Nothing should appear in the answer except the lines from the one containing "47 (50, 1080)" through the end of the records below, written out exactly.

╭─ ENTRIES SUPPLIED

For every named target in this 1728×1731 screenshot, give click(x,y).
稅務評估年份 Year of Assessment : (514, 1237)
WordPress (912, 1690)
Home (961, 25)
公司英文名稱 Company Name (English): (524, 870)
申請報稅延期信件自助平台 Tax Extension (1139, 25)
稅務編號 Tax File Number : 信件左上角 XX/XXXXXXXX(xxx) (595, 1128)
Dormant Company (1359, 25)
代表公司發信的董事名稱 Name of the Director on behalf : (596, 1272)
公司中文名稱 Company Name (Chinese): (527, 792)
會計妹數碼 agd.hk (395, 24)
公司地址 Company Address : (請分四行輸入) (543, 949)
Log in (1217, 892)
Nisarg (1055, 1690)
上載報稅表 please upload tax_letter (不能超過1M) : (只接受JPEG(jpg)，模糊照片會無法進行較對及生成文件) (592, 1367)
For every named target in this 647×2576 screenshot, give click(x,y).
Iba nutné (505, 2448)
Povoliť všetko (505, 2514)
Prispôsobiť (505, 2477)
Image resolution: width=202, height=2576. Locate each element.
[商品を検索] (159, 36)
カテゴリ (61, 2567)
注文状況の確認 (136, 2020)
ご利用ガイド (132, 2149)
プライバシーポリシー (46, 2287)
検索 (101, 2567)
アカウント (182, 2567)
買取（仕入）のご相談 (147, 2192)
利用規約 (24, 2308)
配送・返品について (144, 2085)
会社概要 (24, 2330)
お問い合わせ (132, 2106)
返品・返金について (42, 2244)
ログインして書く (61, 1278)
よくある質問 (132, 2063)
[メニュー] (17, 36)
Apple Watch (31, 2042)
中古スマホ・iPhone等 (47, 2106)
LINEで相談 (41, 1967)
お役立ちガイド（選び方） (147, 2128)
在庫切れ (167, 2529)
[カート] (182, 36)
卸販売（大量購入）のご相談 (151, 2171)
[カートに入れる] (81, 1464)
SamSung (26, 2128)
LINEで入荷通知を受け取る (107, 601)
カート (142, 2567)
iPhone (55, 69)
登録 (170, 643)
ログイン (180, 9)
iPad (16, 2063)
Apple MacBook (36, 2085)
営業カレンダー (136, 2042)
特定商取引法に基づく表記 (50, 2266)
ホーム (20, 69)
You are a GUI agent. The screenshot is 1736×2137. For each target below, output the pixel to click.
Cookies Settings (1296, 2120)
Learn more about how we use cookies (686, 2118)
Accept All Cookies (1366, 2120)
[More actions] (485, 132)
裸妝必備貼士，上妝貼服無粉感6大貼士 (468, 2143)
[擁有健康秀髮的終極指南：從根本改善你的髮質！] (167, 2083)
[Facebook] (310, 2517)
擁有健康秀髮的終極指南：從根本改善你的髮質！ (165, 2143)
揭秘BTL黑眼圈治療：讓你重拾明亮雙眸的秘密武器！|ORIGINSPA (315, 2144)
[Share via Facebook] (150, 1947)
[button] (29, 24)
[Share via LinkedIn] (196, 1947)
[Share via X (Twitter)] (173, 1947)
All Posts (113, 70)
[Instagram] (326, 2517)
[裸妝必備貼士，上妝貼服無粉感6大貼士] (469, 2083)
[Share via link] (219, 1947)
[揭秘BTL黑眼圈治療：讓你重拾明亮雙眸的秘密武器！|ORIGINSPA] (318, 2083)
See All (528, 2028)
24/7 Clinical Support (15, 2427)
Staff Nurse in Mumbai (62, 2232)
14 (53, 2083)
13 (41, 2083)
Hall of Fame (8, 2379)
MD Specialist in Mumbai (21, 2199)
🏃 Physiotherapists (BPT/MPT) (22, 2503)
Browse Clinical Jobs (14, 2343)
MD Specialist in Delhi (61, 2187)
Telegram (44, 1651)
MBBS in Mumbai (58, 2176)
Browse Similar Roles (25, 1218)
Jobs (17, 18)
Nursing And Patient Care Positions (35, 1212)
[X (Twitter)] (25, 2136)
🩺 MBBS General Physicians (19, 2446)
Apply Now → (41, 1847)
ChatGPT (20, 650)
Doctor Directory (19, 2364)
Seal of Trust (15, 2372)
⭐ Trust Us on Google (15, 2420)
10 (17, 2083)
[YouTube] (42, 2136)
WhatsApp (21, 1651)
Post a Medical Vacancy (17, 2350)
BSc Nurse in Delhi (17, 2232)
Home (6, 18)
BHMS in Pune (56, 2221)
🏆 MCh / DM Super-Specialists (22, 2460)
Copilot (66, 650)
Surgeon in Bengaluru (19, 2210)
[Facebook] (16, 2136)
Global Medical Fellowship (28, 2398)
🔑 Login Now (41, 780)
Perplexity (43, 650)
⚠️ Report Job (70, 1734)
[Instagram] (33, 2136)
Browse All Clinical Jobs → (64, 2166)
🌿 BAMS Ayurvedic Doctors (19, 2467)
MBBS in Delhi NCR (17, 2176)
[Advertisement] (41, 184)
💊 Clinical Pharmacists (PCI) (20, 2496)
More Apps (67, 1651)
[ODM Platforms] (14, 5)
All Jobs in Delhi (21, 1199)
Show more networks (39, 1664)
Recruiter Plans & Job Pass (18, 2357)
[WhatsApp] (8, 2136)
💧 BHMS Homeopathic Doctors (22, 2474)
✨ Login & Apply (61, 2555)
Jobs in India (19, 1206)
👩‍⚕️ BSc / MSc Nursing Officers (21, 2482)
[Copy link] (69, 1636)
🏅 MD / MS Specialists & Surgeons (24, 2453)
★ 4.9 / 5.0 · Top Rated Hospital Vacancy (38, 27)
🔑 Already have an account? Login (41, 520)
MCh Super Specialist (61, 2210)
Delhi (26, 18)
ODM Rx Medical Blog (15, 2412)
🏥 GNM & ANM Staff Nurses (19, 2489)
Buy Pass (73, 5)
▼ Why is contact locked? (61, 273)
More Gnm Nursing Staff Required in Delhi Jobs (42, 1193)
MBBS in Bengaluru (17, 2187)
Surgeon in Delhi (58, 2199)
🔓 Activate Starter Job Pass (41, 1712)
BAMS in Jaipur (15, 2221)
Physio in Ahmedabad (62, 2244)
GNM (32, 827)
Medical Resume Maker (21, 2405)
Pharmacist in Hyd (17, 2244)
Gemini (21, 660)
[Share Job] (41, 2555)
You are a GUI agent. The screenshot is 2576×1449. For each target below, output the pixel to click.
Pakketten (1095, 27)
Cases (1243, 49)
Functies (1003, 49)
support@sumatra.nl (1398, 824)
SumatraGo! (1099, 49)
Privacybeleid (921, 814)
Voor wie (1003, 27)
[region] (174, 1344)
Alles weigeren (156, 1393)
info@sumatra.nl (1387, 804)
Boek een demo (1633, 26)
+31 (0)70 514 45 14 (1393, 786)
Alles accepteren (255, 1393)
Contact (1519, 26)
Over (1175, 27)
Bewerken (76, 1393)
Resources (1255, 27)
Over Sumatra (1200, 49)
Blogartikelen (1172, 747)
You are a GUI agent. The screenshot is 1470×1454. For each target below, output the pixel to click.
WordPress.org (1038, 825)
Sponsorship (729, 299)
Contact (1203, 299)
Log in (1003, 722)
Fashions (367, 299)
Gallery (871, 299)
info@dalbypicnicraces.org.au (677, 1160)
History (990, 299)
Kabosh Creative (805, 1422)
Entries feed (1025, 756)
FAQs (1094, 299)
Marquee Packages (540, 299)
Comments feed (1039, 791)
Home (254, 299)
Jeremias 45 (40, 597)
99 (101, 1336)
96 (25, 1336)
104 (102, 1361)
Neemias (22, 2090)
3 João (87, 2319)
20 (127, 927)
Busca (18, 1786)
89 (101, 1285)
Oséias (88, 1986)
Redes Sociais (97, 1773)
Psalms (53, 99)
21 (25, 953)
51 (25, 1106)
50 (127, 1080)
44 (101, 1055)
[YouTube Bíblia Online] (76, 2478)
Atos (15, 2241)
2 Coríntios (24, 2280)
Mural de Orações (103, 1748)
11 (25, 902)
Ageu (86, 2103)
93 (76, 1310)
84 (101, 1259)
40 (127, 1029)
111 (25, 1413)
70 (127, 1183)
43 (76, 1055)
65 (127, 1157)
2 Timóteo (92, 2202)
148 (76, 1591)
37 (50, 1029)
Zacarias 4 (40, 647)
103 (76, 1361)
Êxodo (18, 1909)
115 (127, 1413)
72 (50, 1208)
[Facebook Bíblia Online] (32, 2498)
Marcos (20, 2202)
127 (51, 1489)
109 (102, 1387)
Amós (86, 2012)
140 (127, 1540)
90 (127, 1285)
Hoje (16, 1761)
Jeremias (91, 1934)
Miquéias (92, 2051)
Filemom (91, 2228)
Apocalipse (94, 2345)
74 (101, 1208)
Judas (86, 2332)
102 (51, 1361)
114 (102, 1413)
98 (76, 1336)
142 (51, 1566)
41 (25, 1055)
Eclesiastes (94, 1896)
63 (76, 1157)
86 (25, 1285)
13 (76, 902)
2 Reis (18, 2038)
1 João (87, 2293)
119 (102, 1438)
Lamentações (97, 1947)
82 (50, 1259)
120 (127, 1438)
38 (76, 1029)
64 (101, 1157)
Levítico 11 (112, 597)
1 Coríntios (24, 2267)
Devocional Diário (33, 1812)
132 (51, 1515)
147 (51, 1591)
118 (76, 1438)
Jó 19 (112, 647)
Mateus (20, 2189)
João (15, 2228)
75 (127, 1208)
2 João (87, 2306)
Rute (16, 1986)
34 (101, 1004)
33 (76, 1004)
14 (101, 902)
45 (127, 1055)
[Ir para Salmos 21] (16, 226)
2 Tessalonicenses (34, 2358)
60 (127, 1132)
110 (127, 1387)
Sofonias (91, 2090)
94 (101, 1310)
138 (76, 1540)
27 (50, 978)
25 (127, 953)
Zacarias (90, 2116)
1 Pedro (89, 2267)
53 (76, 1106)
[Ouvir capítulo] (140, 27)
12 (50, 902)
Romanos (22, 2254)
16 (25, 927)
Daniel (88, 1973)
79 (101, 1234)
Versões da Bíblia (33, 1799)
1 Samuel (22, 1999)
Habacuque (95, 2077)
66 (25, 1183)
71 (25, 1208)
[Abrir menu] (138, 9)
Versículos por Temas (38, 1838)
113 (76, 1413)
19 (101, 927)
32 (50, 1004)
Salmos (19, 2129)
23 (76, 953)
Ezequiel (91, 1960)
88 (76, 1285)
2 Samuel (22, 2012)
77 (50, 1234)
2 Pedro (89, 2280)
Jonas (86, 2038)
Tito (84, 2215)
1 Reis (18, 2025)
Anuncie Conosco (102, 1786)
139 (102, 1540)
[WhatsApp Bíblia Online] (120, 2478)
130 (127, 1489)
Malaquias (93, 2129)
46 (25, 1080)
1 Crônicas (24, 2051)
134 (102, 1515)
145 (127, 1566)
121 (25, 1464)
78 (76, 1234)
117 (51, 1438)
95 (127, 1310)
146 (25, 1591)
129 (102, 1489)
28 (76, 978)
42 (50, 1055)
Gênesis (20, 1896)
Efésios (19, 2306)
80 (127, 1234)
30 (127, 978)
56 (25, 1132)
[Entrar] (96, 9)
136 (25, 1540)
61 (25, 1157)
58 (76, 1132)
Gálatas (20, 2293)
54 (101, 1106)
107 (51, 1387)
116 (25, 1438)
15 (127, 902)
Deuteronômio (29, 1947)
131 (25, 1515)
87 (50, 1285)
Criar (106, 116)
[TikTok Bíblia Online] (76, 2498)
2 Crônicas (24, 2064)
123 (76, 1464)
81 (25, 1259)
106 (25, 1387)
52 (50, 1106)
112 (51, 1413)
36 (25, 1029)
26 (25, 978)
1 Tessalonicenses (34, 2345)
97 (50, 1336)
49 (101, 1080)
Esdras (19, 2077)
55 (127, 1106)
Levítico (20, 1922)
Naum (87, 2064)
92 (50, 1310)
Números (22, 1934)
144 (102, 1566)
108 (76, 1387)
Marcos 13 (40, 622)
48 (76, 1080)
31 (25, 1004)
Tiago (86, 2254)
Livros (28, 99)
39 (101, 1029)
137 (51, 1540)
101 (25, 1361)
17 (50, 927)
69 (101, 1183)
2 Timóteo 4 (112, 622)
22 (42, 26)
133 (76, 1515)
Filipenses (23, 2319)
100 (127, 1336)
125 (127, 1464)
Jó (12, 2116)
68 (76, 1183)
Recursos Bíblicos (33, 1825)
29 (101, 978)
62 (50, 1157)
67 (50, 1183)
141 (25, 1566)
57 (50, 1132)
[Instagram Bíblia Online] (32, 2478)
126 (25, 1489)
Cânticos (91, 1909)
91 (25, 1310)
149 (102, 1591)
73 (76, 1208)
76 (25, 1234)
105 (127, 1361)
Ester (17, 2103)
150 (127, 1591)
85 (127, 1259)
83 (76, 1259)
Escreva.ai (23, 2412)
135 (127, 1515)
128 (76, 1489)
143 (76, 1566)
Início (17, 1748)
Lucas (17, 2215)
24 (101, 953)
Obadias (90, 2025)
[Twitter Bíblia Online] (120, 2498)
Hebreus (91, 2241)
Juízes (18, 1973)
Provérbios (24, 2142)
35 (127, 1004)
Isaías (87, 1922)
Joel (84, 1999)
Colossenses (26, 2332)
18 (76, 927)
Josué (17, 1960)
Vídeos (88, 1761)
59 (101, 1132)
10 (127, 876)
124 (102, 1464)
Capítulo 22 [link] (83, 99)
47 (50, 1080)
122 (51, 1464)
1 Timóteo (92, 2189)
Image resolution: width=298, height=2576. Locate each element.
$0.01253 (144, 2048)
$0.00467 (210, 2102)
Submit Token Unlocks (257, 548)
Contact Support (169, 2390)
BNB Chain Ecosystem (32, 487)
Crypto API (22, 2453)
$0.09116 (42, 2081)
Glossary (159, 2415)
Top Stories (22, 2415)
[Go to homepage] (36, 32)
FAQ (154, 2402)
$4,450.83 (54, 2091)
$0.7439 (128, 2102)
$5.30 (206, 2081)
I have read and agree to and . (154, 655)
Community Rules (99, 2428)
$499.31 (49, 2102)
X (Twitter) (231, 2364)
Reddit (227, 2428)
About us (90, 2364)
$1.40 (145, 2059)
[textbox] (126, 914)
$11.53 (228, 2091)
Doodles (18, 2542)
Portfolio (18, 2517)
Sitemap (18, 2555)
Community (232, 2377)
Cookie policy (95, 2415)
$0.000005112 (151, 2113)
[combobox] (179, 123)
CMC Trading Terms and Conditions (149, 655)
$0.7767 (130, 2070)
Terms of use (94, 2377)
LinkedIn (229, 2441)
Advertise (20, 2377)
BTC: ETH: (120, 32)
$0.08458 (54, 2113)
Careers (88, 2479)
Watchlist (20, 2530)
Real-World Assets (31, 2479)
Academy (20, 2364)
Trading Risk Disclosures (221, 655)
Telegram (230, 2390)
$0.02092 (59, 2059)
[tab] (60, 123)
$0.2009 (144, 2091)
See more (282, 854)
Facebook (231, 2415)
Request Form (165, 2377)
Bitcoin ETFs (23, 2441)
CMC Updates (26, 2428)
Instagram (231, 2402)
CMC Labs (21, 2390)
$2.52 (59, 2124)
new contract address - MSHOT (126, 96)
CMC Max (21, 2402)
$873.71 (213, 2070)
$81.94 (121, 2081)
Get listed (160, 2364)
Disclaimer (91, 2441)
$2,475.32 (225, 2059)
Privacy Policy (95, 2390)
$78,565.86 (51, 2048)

╰─

## RESULT OF THE TASK
47 (50, 1080)
122 (51, 1464)
1 Timóteo (92, 2189)
Image resolution: width=298, height=2576. Locate each element.
$0.01253 (144, 2048)
$0.00467 (210, 2102)
Submit Token Unlocks (257, 548)
Contact Support (169, 2390)
BNB Chain Ecosystem (32, 487)
Crypto API (22, 2453)
$0.09116 (42, 2081)
Glossary (159, 2415)
Top Stories (22, 2415)
[Go to homepage] (36, 32)
FAQ (154, 2402)
$4,450.83 (54, 2091)
$0.7439 (128, 2102)
$5.30 (206, 2081)
I have read and agree to and . (154, 655)
Community Rules (99, 2428)
$499.31 (49, 2102)
X (Twitter) (231, 2364)
Reddit (227, 2428)
About us (90, 2364)
$1.40 (145, 2059)
[textbox] (126, 914)
$11.53 (228, 2091)
Doodles (18, 2542)
Portfolio (18, 2517)
Sitemap (18, 2555)
Community (232, 2377)
Cookie policy (95, 2415)
$0.000005112 (151, 2113)
[combobox] (179, 123)
CMC Trading Terms and Conditions (149, 655)
$0.7767 (130, 2070)
Terms of use (94, 2377)
LinkedIn (229, 2441)
Advertise (20, 2377)
BTC: ETH: (120, 32)
$0.08458 (54, 2113)
Careers (88, 2479)
Watchlist (20, 2530)
Real-World Assets (31, 2479)
Academy (20, 2364)
Trading Risk Disclosures (221, 655)
Telegram (230, 2390)
$0.02092 (59, 2059)
[tab] (60, 123)
$0.2009 (144, 2091)
See more (282, 854)
Facebook (231, 2415)
Request Form (165, 2377)
Bitcoin ETFs (23, 2441)
CMC Updates (26, 2428)
Instagram (231, 2402)
CMC Labs (21, 2390)
$2.52 (59, 2124)
new contract address - MSHOT (126, 96)
CMC Max (21, 2402)
$873.71 (213, 2070)
$81.94 (121, 2081)
Get listed (160, 2364)
Disclaimer (91, 2441)
$2,475.32 (225, 2059)
Privacy Policy (95, 2390)
$78,565.86 (51, 2048)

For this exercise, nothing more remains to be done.